But I think the American media generally has been slow to realize the gravity of the scandal. I think there’s a lot of fatigue out there among people with all of the financial corruption. I think news editors generally are reluctant to go there, especially with something as complicated as Libor. But what we’re going to see is a lot of coverage like what you just heard from the Wall Street Journal, where there’s going to be a suggestion that this was done in sort of a patriotic manner, in order to create an appearance of soundness in the markets during a period of crisis, that this was done at the behest of governments. And I would suspect that that’s going to be the first line of defense for these banks.
JUAN GONZÁLEZ: I wanted to ask you about something else not directly related to Libor but certainly to banks and to the—your connection to them to the Mafia: the recent revelations that HSBC, one of—the biggest bank in Europe, admitted that it was laundering tens of millions of dollars in drug money from the Mexican drug cartels, forcing one of its chief officers to resign publicly in a hearing?
MATT TAIBBI: Right, yeah, that’s obviously a big scandal, too. It probably has been overshadowed by the Libor revelations recently. We’ve obviously heard things like this before, banks not asking enough questions about where the money is coming from: the Bank of New York scandal back in the late '90s with the Russian mob money that was flowing there by the billion; you know, to a lesser degree, the scandal involving Jon Corzine and his company, and what questions did Chase ask or not ask when they were dealing with them. There's clearly a laxity among all the banks in asking enough questions about where money is coming from. I suspect that the HSBC scandal will help spread awareness in that regard, as well.

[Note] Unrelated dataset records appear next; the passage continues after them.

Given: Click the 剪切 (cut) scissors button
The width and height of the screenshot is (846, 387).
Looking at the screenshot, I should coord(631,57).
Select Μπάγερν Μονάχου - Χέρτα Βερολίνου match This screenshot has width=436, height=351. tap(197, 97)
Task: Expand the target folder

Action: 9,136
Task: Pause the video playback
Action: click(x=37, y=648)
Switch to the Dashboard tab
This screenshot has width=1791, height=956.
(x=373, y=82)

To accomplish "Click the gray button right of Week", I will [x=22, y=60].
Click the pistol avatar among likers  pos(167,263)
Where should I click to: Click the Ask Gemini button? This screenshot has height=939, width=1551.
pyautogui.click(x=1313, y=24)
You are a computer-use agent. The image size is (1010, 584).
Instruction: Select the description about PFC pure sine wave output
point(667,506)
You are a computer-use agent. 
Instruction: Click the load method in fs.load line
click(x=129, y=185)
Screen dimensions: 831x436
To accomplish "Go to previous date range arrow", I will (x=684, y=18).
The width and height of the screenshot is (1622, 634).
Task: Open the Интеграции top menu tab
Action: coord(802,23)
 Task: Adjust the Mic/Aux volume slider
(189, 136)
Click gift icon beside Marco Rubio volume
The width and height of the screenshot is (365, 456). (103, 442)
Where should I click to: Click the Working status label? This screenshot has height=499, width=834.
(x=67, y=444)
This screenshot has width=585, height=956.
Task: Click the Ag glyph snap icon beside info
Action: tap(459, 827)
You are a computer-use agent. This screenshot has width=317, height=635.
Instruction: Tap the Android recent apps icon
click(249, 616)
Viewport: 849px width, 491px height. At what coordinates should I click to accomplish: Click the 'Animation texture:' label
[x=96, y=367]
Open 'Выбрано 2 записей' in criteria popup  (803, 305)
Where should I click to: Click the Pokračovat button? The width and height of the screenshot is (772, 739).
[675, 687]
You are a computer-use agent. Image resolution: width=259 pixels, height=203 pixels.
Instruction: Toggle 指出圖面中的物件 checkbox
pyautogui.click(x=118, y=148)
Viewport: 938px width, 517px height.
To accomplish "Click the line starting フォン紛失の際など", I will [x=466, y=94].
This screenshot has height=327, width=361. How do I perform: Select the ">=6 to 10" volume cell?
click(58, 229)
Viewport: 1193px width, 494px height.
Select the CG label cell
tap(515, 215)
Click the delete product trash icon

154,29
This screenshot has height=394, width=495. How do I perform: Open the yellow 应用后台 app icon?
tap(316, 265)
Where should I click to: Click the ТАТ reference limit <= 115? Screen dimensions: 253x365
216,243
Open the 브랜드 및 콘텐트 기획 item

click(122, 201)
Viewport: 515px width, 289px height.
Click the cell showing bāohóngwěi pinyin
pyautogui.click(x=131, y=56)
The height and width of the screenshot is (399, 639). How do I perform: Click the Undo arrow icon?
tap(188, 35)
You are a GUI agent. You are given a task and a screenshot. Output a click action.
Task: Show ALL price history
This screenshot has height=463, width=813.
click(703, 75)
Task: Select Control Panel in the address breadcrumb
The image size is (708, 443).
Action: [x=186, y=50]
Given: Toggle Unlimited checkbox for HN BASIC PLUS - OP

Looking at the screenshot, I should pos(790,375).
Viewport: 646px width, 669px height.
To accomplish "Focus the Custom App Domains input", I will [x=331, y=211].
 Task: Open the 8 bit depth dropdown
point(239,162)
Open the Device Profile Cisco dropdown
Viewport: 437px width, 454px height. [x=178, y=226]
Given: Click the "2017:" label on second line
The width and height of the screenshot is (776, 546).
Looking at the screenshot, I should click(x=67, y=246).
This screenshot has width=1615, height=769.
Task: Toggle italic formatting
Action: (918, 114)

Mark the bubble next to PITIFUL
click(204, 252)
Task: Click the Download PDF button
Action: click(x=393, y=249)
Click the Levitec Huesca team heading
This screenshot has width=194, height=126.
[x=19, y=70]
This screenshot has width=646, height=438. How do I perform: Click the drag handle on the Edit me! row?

AMY GOODMAN: What is the solution, Matt Taibbi?
MATT TAIBBI: To the Libor situation or—
AMY GOODMAN: Yes, and overall, whether we’re talking about HSBC to—
JUAN GONZÁLEZ: To crooked banks.
AMY GOODMAN: —the power and to the administration, not to mention in this election year, the opponents, shoring up and supporting and protecting?
MATT TAIBBI: Well, the Libor scandal presents really the mother of all regulatory dilemmas, because this scandal could not have happened if it was just one or two or even three banks acting as rogue participants. The way Libor works is, they take a survey of 16 banks every day. They take the four highest numbers and the four lowest numbers, and they throw them out. They average out the remaining numbers. And what that means is that pretty much all the banks have to be in on it in order to move the needle in any one direction. So you’re talking about 16 of the world’s biggest, most powerful financial institutions. And if they’re all cooperating in what essentially is a gigantic international price-fixing operation, what do regulators do? You know, fines are clearly not going to be sufficient. Even if they pursue criminal investigations and jail a few of the traders, that’s really not going to be sufficient either. So, it really poses a tremendous question. What are they—they’re going to have to revoke some kind of privileges to all of these banks, and that will really result in a massive shake-up of the entire financial system.